Given text Block Start
Best Gold Bar Brands (LBMA Good Delivery)

Illustration: a row of distinct gold bars with faint assay-card and serial-number motifs on a navy field

Straight answer

For resale, the safest gold bars come from a handful of refiners on the LBMA Good Delivery List or holding equivalent accreditation — PAMP Suisse, Valcambi, Argor-Heraeus, the Royal Canadian Mint, and the Perth Mint, plus legacy Credit Suisse bars that still trade freely. A recognized name, a sealed assay card, and a matching serial number mean a dealer can buy your bar back with little fuss. Generic, off-brand bars are cheaper to buy but slightly less liquid, and the most popular brands are exactly the ones counterfeiters copy — so the refiner only protects you if you also buy from a trusted dealer.

When you buy a coin, a national mint vouches for it. A bar has no such automatic backing — it’s only as trusted as the refiner stamped on it. That stamp, plus the packaging around it, is what decides whether your bar sells in five minutes or sits while a dealer charges you to re-verify it. Here are the brands worth knowing and why the name matters more than the finish.

Why the refiner on a gold bar matters more than the price tag

Two things drive a bar’s resale value beyond the metal inside: recognizability and accreditation. A dealer halfway across the country will instantly recognize a PAMP or Valcambi bar in a sealed assay card. They’ve seen thousands of them, they trust the packaging, and they can verify it in seconds. An unfamiliar bar from a refiner nobody’s heard of forces that same dealer to slow down — test it, possibly send it out for assay, or simply offer you less to cover their risk.
Given text Block End
Entries shown Block Start
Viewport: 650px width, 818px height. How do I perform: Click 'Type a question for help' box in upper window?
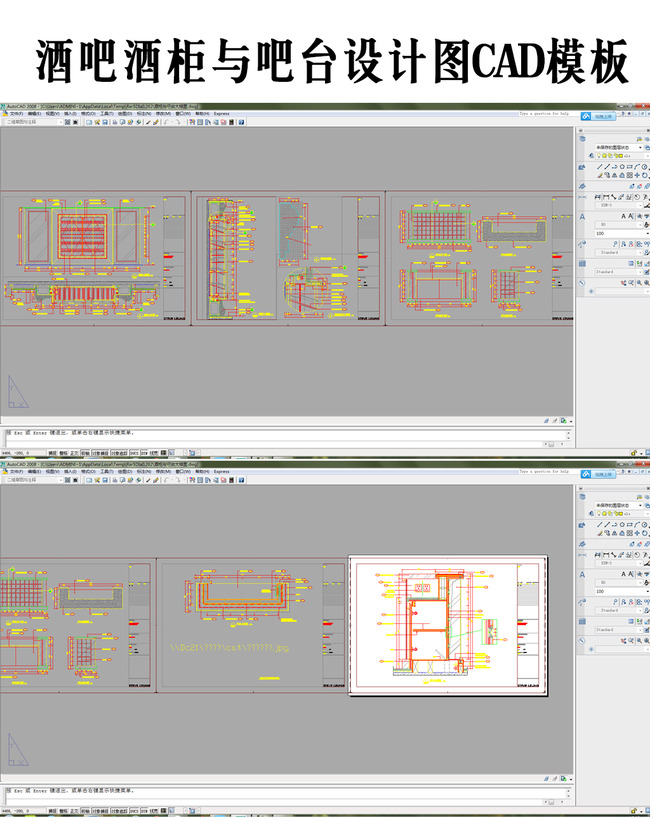click(545, 114)
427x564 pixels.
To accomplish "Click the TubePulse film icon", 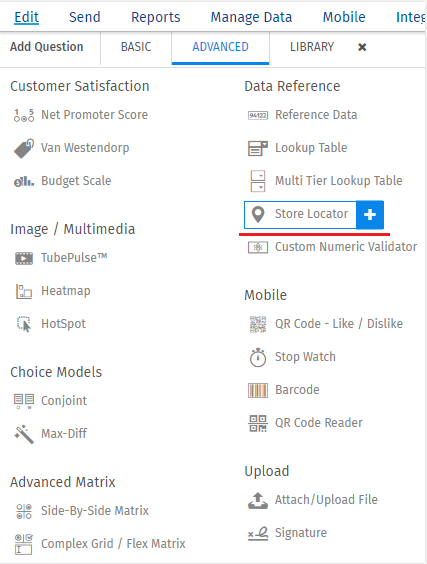I will click(x=24, y=258).
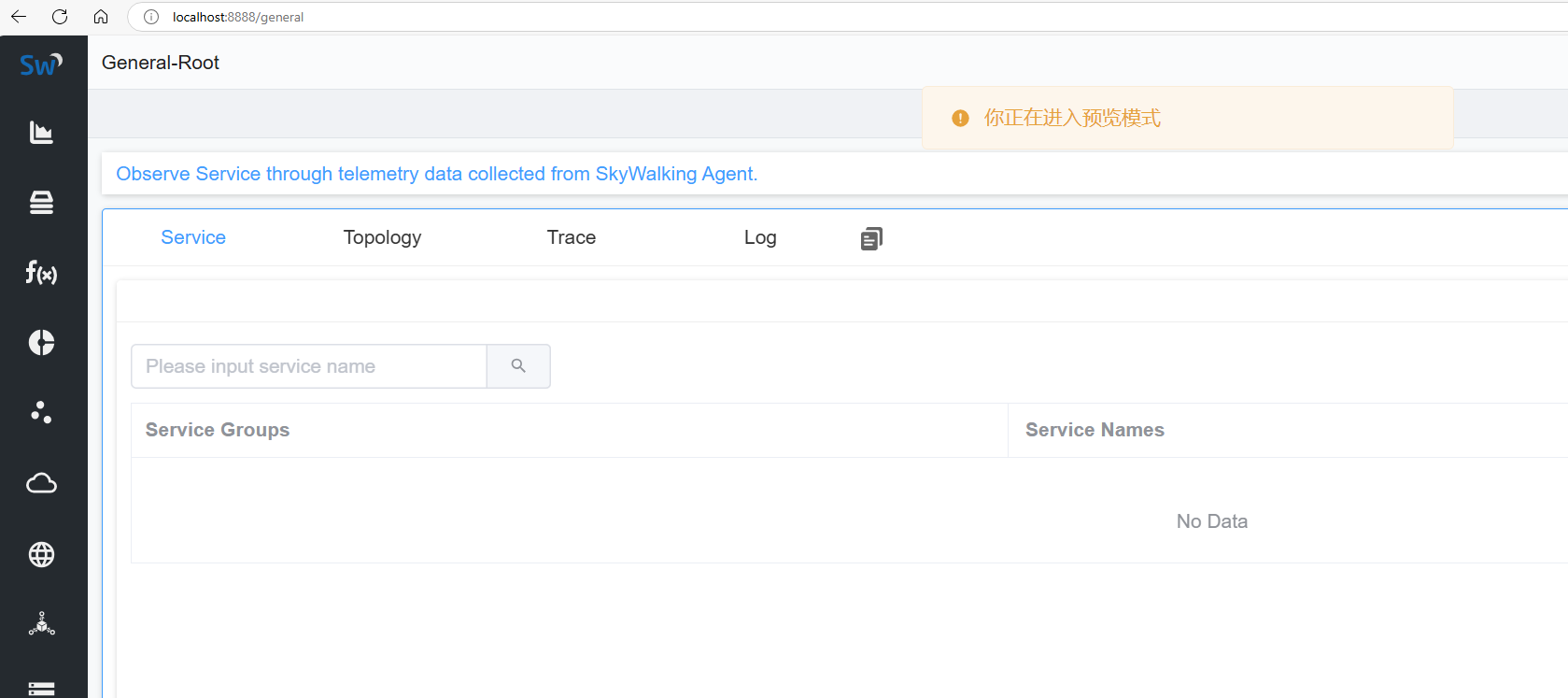Open the globe browser sidebar icon

41,554
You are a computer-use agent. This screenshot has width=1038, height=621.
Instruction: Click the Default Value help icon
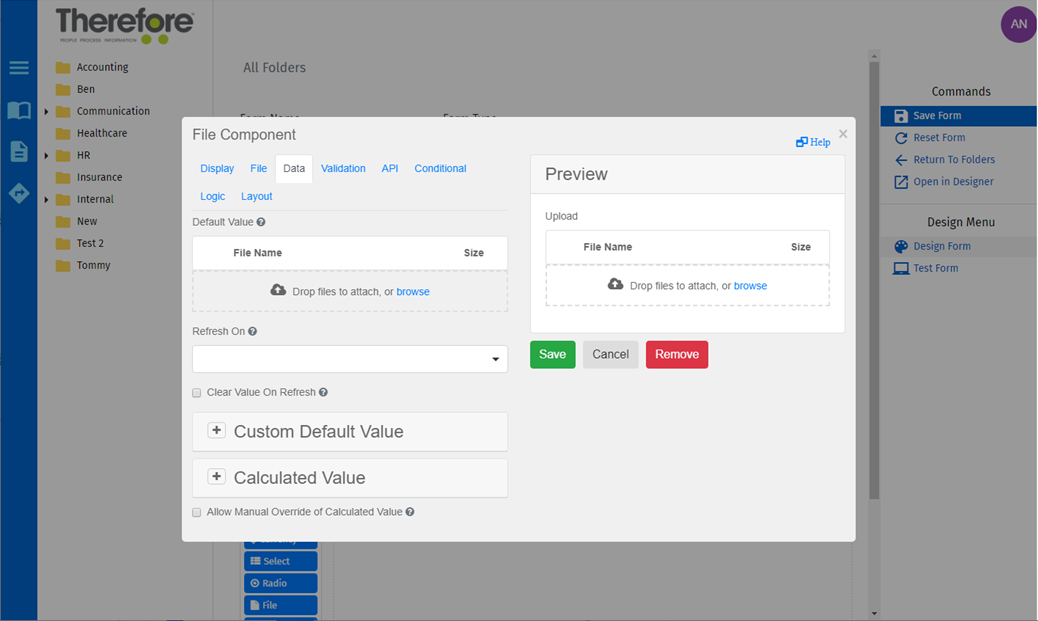point(261,222)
Entries shown Block End
Rewrite the gold bar brands text from "For resale, the" up to and including "a trusted dealer.", changing "trusted dealer" to "reputable dealer".

For resale, the safest gold bars come from a handful of refiners on the LBMA Good Delivery List or holding equivalent accreditation — PAMP Suisse, Valcambi, Argor-Heraeus, the Royal Canadian Mint, and the Perth Mint, plus legacy Credit Suisse bars that still trade freely. A recognized name, a sealed assay card, and a matching serial number mean a dealer can buy your bar back with little fuss. Generic, off-brand bars are cheaper to buy but slightly less liquid, and the most popular brands are exactly the ones counterfeiters copy — so the refiner only protects you if you also buy from a reputable dealer.